Family Room Problems:

  1. Boring and messy.  From the wall color to the furniture to the power and cable cords strewn about, the family room was begging for a fresh attitude.

ecobeco’s Solutions:

  1. The larger fix here was the custom built-in shelf unit, which extends just 10” into the room and only 14” from the wall at the deepest center cabinet point. We hid all the network and cable components in a different cabinet unit on the opposite side of the wall in the adjacent home office, hid some speakers behind perforated mini-doors in the wall unit, and even integrated the HVAC supply register into the design, too. Streamlined design with high functionality.
  2. Simple elegant furniture selections with stain-resistant fabrics and sweeping curved silhouettes helped break up the blocky feel of the many squared-off elements in the room, while also tricking the eye into the illusion of additional space. Colorful accent notes incorporated from the framed artwork in several rooms lends the space some fun while not overdoing the color factor.

Before:

Westgate BEFORE TV area ANGLE GOOD-731514-edited.jpg

After:

Westgate_SeatingBuiltInAngleAFTER_GOOD.jpg

Here is another view from the sliding doors looking back towards the kitchen.  The indoor-to-outdoor traffic pattern to the deck is now a no-brainer with an extra-wide walking aisle remaining between the kitchen island and the gently curved back of the new sofa. 

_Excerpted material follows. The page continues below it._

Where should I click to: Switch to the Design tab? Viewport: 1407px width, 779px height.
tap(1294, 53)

Westgate_KitchenSeatingFullViewCropped.jpg

The buttery paint color ties this open plan family-friendly space perfectly to the kitchen and surrounding formal dining areas. Warmth and elegance have 100% successfully replaced the former choppy and cool mood. House is now Home.

Finding Problems During The Walkthrough, and Fixing Them

While this customer called us out to their home to address interior design needs, our walkthrough of the home discovered several issues that were either hard to see or not called out during the inspection.  Their experience is instructive.  The time between buying and moving into your new home is a great time to compare your home’s structure and systems to those required by newer building codes and industry best practices.  Do your upgrades before you move in, when it is most convenient.

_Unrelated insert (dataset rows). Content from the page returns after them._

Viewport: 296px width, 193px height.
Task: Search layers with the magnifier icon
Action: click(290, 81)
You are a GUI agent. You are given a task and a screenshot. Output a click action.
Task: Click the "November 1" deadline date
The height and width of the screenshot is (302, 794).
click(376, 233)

In the Westgate home, we found and remedied: 

  • Dimmer switches were absent everywhere
  • Cable TV outlet shortage
  • Main floor functional closet/organization not there — we created one!
  • Laundry pan for washer overflow with a drain to the outside was missing — a standard current building code
  • A/C unit was never leveled – we evened out the dirt under the unit and leveled it by almost 4”– also required by code and during its lifetime might have damaged the unit
  • Copper condensate line from the furnace was routed to the outside and it froze, shutting off the furnace. Yikes! Our fix: Condensate line was more logically rerun to a new drain line indoors rather than outdoors

It’s a Wrap: Yes, You Can!

ecobeco understands the importance of this key relationship — the home you select has to align as much as possible with your lifestyle:

  1. You can and should choose the right house in the best possible location and neighborhood for you and for your family, first and foremost.
  2. Know up front that it might not be 100% perfect. It’s completely OK. In fact, it’s normal. And adding your personal touch is something to look forward to when you become a homeowner. 
  3. As soon as you’re able, start making a list of the things you wish you had in your home whether for personal style or overall function, and jot them down. Similarly, write down those items that you wish would disappear. Pro tip: it’s best to prioritize these lists.
  4. Don’t settle, and don’t “get used to it” – start at the top of the list! Go ahead and give yourself permission to bring in a qualified professional remodeler to fix those niggling not-right things and make them completely right, as well as getting a pro on site to proactively spot any other potential problems before they turn into larger ones.

You live here now, and there’s no reason on earth to not have a beautiful and functional home that fits your personal style and your family’s priorities. 

Great design and a modest but intelligent remodel really can transform your new house into the wonderful home you’ve always wanted.